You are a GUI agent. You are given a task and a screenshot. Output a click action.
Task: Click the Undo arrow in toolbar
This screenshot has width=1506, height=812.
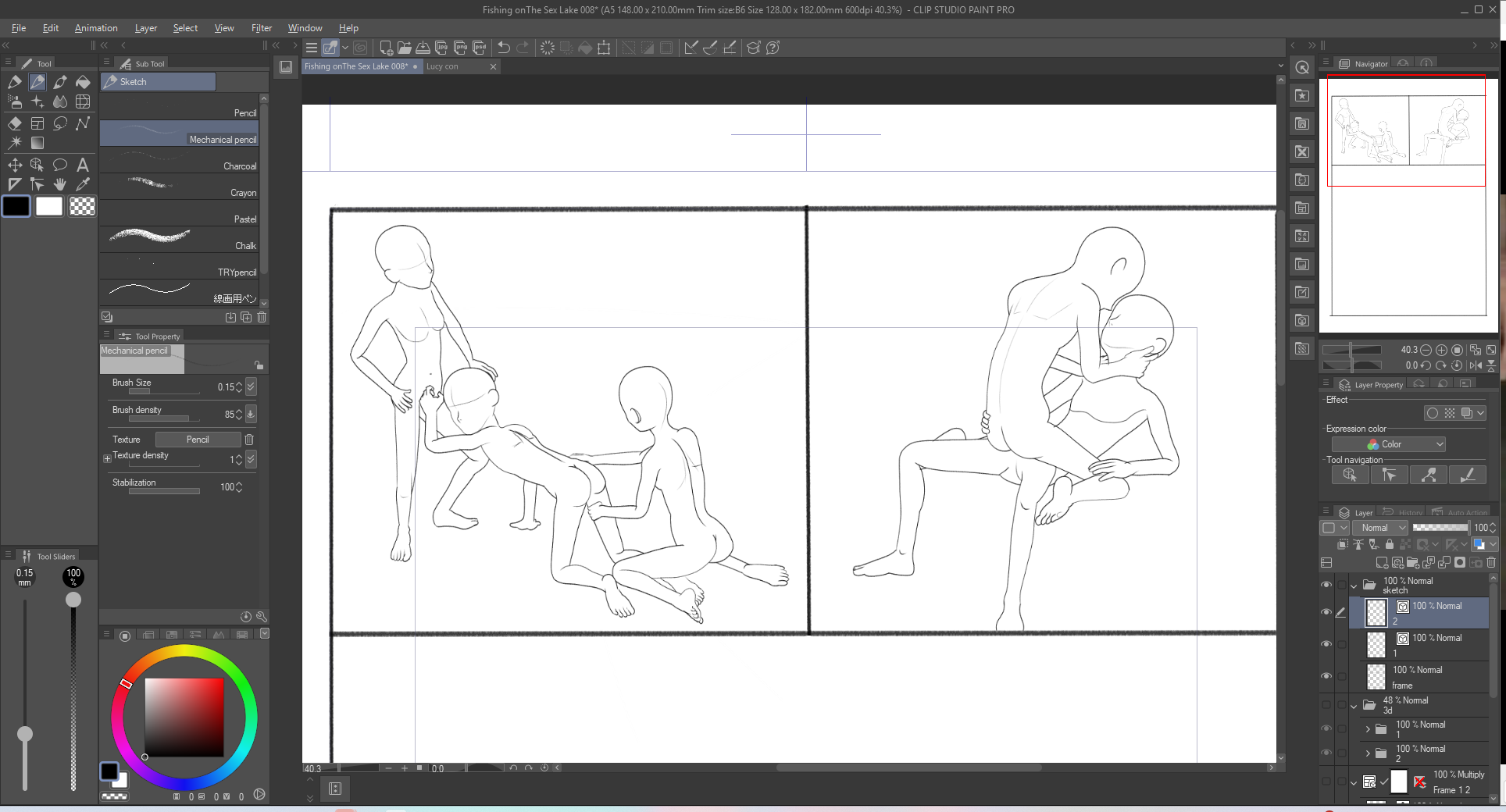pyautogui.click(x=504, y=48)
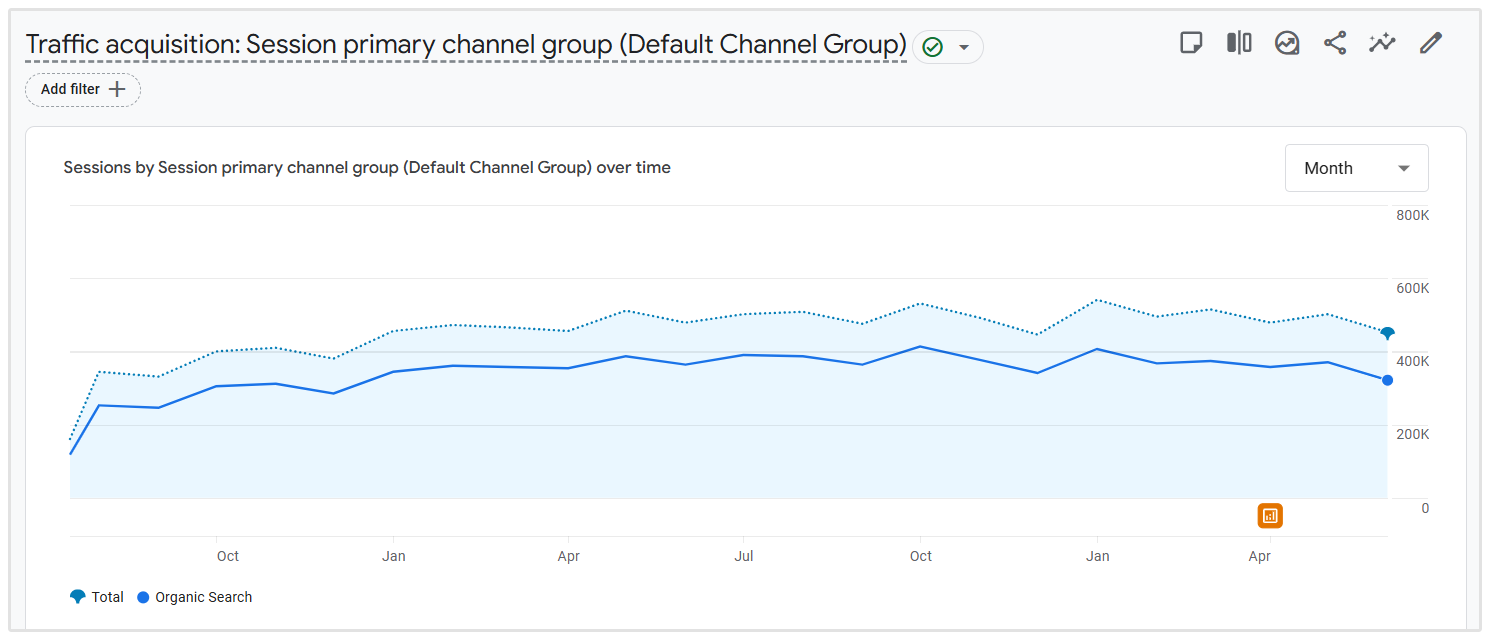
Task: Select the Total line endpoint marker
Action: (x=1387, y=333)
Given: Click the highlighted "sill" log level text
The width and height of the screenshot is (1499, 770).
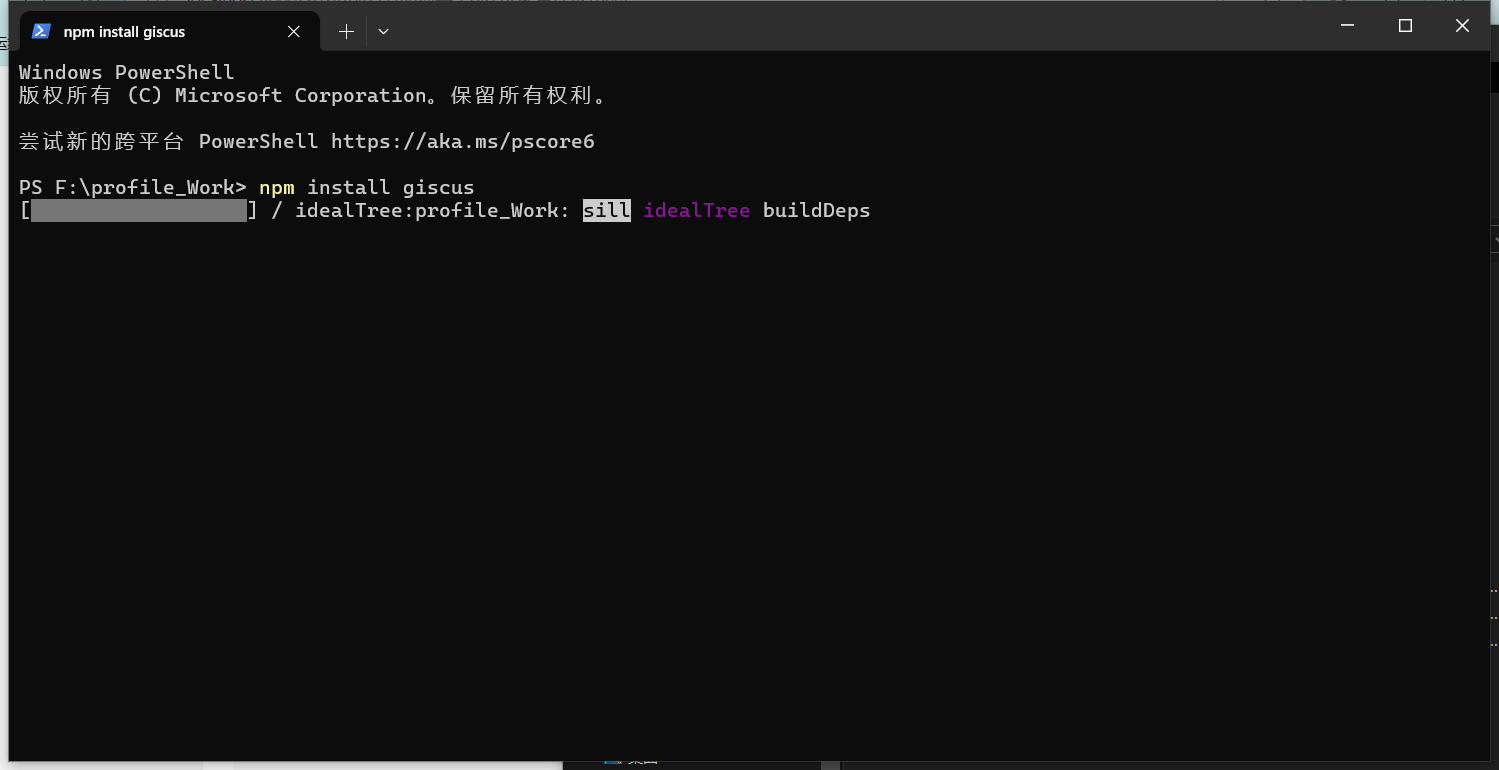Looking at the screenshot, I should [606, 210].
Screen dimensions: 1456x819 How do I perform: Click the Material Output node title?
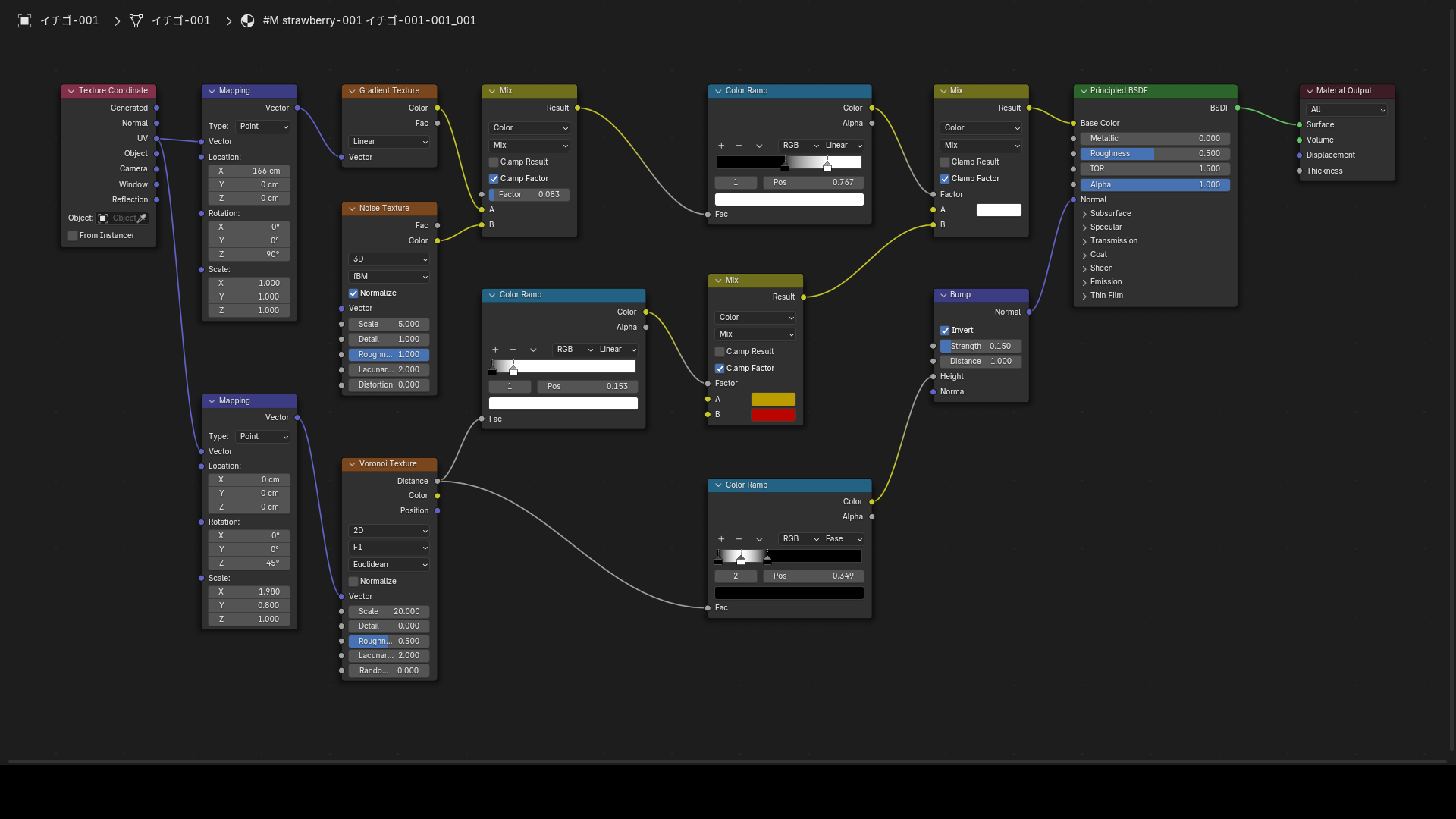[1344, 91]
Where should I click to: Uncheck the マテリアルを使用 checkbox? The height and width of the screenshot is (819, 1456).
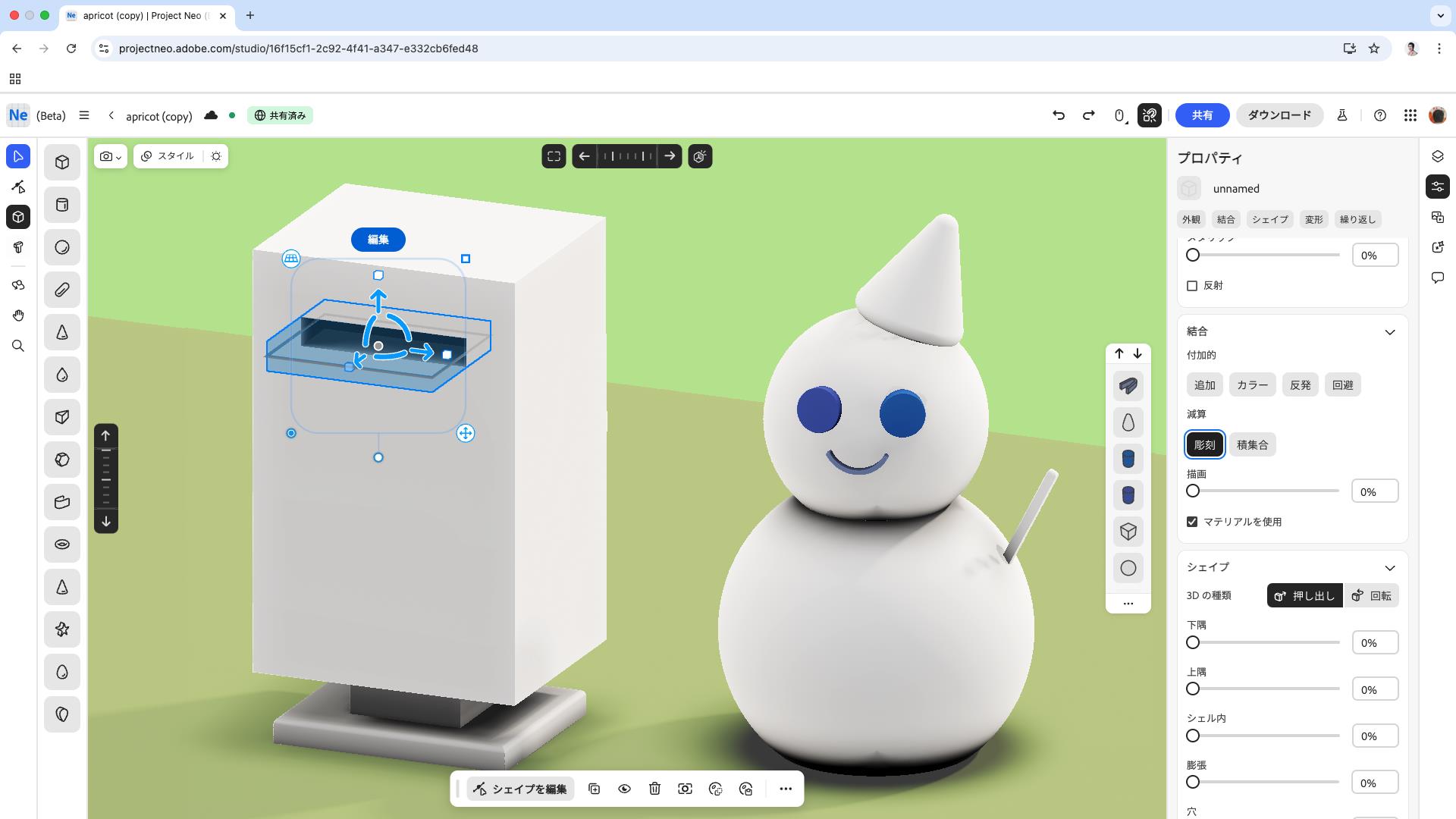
+--
Directions for this task: Please reproduce these lines verbatim, omitting the pictures.

Full response:
You are a GUI agent. You are given a task and a screenshot. Output a click action.
Task: Click the Undo arrow in toolbar
This screenshot has width=1506, height=812.
pyautogui.click(x=504, y=48)
Task: Select the Total line endpoint marker
Action: (x=1387, y=333)
Given: Click the highlighted "sill" log level text
The width and height of the screenshot is (1499, 770).
Looking at the screenshot, I should [606, 210].
Screen dimensions: 1456x819 How do I perform: Click the Material Output node title?
[1344, 91]
Where should I click to: Uncheck the マテリアルを使用 checkbox? The height and width of the screenshot is (819, 1456).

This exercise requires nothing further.